1. Write code to calculate each of the standard error estimators from above. Then simulate one draw of the simulation design with $$n_1 = 3$$ and $$\sigma = 0.5$$ and use it to check your work by comparing against the standard errors provided by lm() and lm_robust(). They should match exactly.

2. Carry out a simulation study with $$n_1 = 3$$ and $$\sigma = 0.5$$ to answer the following questions:

1. What is the mean of the sampling distribution of $$\widehat{\beta}$$?
2. What is the true standard error of $$\widehat{\beta}$$? (In other words, what is the standard deviation of the sampling distribution of $$\widehat{\beta}$$?)
3. Like $$\widehat{\beta}$$, each of the five standard errors from above has its own sampling distribution. What are the means and standard deviations of these distributions?
4. Given a point estimate $$\widehat{\beta}$$ and standard error estimate $$\widehat{\text{SE}}$$ we can form a t-ratio $$|\widehat{\beta}|/\widehat{\text{SE}}$$ to test the null hypothesis $$H_0\colon \beta =0$$ against the two-sided alternative.
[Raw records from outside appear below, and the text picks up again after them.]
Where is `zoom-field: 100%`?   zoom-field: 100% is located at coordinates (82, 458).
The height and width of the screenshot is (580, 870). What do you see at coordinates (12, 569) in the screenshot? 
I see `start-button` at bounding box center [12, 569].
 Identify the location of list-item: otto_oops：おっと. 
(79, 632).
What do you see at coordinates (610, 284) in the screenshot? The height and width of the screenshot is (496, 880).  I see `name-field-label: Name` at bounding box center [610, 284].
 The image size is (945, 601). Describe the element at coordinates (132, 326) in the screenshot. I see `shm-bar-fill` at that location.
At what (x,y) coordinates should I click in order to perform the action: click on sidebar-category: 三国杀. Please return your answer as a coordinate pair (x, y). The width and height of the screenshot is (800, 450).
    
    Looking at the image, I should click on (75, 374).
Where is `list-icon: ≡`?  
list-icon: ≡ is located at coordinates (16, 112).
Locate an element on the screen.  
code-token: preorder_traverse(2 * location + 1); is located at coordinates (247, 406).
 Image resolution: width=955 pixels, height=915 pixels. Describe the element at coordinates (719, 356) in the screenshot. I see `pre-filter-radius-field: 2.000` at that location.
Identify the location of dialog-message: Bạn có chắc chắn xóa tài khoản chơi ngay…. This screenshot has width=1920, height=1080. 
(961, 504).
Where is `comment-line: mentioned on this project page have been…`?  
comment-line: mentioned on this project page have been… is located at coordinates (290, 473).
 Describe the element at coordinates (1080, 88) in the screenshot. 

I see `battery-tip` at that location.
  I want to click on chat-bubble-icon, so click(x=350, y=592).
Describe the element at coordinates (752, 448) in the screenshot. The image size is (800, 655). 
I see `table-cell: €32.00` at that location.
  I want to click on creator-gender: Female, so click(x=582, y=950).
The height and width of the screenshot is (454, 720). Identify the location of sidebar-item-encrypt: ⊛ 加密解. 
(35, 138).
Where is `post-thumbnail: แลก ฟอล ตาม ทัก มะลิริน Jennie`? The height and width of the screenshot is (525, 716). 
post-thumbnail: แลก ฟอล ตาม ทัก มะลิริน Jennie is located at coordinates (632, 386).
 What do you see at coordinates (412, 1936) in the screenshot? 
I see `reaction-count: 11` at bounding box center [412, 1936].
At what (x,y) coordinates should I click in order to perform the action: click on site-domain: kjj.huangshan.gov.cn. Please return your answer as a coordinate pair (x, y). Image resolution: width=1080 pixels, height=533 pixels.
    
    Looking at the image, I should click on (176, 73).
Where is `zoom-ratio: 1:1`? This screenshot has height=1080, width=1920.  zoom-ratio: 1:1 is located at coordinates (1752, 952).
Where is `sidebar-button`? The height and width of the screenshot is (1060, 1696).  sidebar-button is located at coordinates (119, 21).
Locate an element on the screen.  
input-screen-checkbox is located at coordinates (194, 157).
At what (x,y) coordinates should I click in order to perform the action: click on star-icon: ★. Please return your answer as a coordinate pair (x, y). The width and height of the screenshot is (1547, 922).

In our simulation design $$\beta = 0$$ so a 5% test should reject the null 5% of the time. If you base your test on a standard normal critical value, what is the actual rejection rate of a nominal 5% test for each of the five standard error estimators?
3. Repeat the preceding for $$n_1 = 3$$ and $$\sigma = 0.85$$.

4. Repeat the preceding for $$n_1 = 3$$ and $$\sigma = 1$$.

5. Briefly discuss your results from the preceding three parts.